-
Notifications
You must be signed in to change notification settings - Fork 0
Description
Is your feature request related to a problem? Please describe.
At the moment we use group averages to estimate the start year of missing powerplants.
# Impute using country averages.
averages = (
prepared_df.groupby(["country_id", "category", "technology", "status"])[
"start_year"
]
.transform("mean")
.round()
)This works well enough for brownfield modelling (and is used in other libraries, like powerplantmatching).
However, it can produce odd histograms in cases with little data.
Describe the solution you'd like
Although these are guesses / heuristics, we should strive for smoother trends to make them more realistic.

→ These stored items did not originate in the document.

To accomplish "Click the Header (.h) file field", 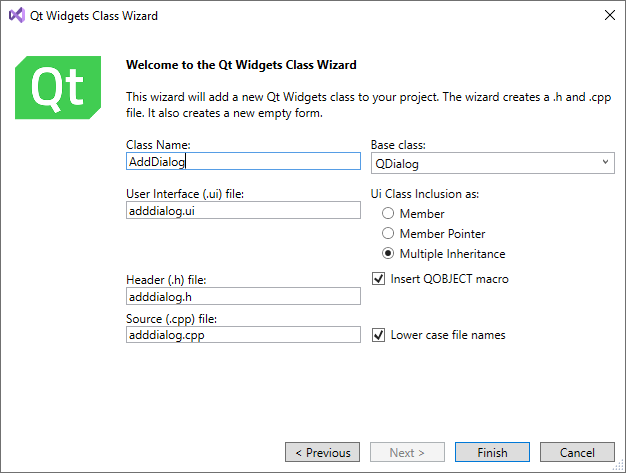I will pyautogui.click(x=243, y=296).
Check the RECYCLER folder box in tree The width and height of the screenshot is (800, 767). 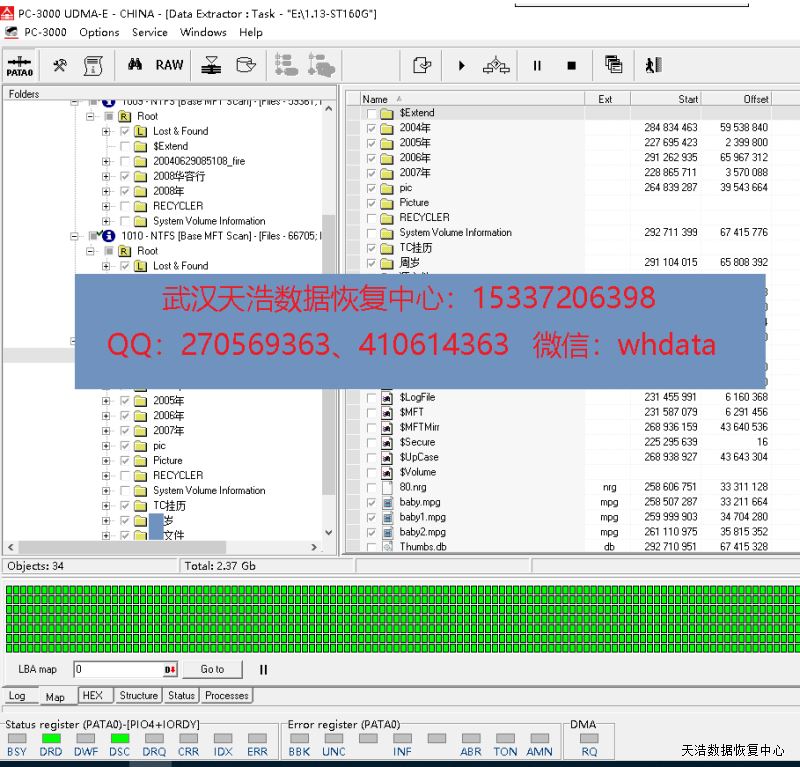coord(125,206)
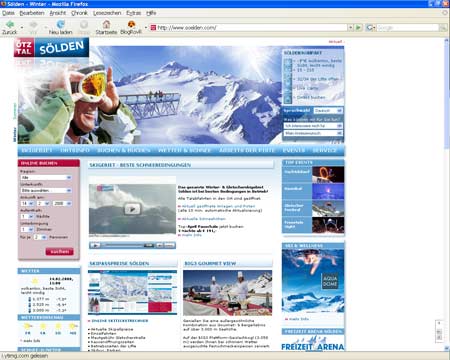
Task: Play the Skigebiet video thumbnail
Action: point(132,209)
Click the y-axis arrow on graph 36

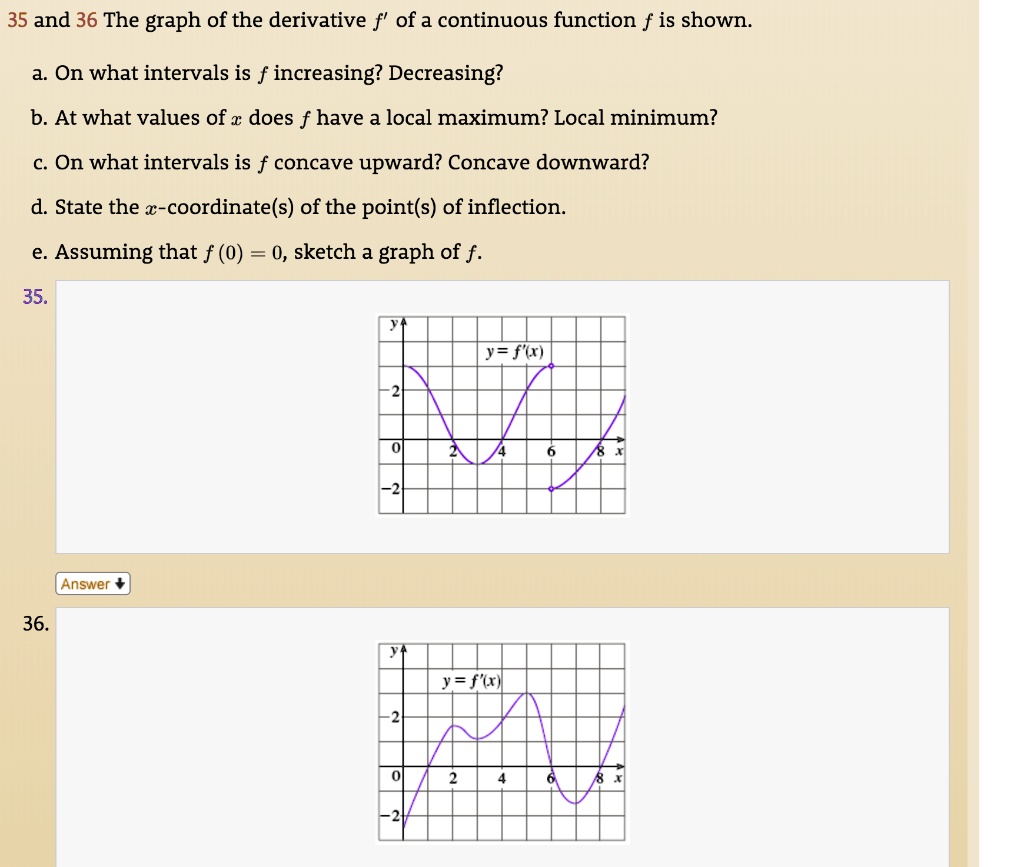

My current idea is to use a greedy algorithm to assign powerplants using historical statistics.
Logic:
- retired powerplants are assigned to years before the
DATASET_YEAR(the harmonised year where powerplant data was published). - operating powerplants are assigned to years that ensure they are still operational at the
DATASET_YEAR. - planned powerplants are distributed around the weighted mean (or median?) of future projects.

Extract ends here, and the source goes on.